• _Problem statement_
Output the listing verbatim, leaving out every picture.

━━━━━━━━

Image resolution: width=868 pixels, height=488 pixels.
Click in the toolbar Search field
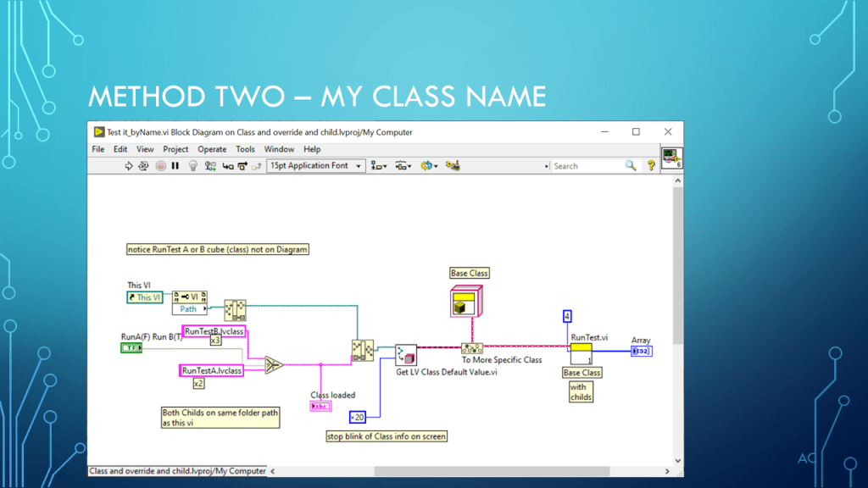(587, 166)
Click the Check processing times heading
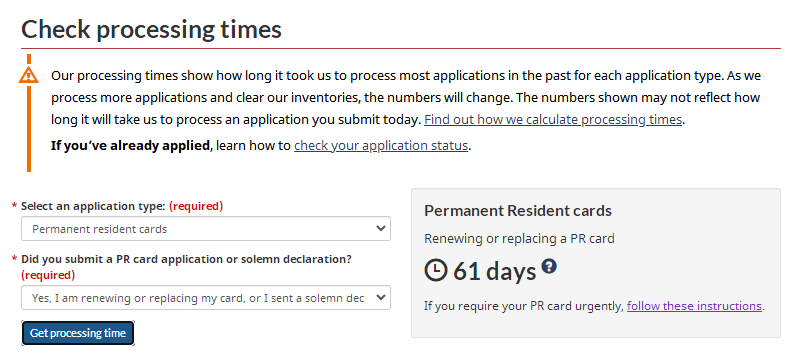 pyautogui.click(x=151, y=29)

━━━━━━━━

• _Exercise output_
Image resolution: width=868 pixels, height=488 pixels.
Click in the toolbar Search field
(587, 166)
Click the Check processing times heading
 pyautogui.click(x=151, y=29)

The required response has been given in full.